The figure is a circuit diagram showing an embodiment of the present invention. DESCRIPTION OF SYMBOLS 1... Converter, 2... Impark, 3... Smoothing reactor, 4... Diode, 6... Smoothing capacitor, I... Input voltage detector, 8, 9...・・・
Voltage detector, 10... Driver, 11... Voltage controller, 12... Minimum value selection circuit, 13... Multiplier,
14... Oscillator, 18... Frequency reducer, 19...
・Command unit, P... AC power supply, M... synchronous motor.

Claims (1)

[Claims] 1. In a circuit in which power is supplied from an AC power supply to a motor by sequentially valving a converter, a DC intermediate circuit including a smoothing circuit, and an impark, a smoothing capacitor is connected to the inverter input side, and the smoothing capacitor and smoothing capacitor are connected to the inverter input side.

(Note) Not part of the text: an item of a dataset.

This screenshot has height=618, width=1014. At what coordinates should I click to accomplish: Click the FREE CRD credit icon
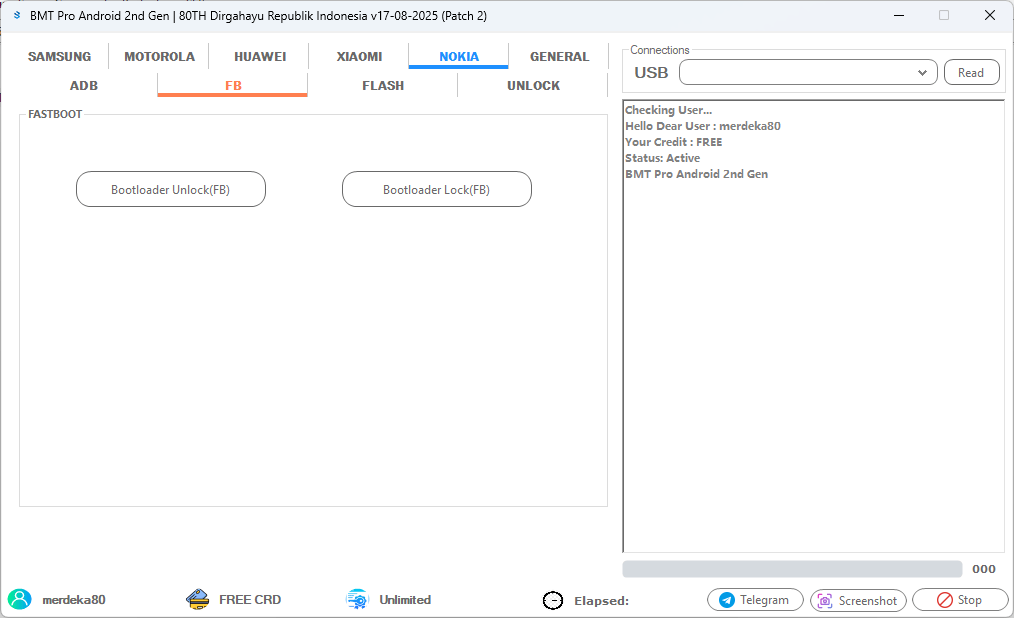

A diode is provided between the smoothing reactors that act to electrically isolate impark and the converter when the voltage on the inverter side becomes higher than the voltage on the converter side.
A multiplication command of a command proportional to the input voltage to the converter and a command proportional to the frequency of the impark side; thus, the conduction angle of the converter is controlled, and the lower of the electronic detection commands of each output side of the conbake and impark side An instantaneous voltage drop in the input power supply of Impark, which is characterized by having a means for selecting one command and configuring a feedback circuit to reduce the frequency of the inverter when the output voltage of the converter drops below a certain value. Time control device.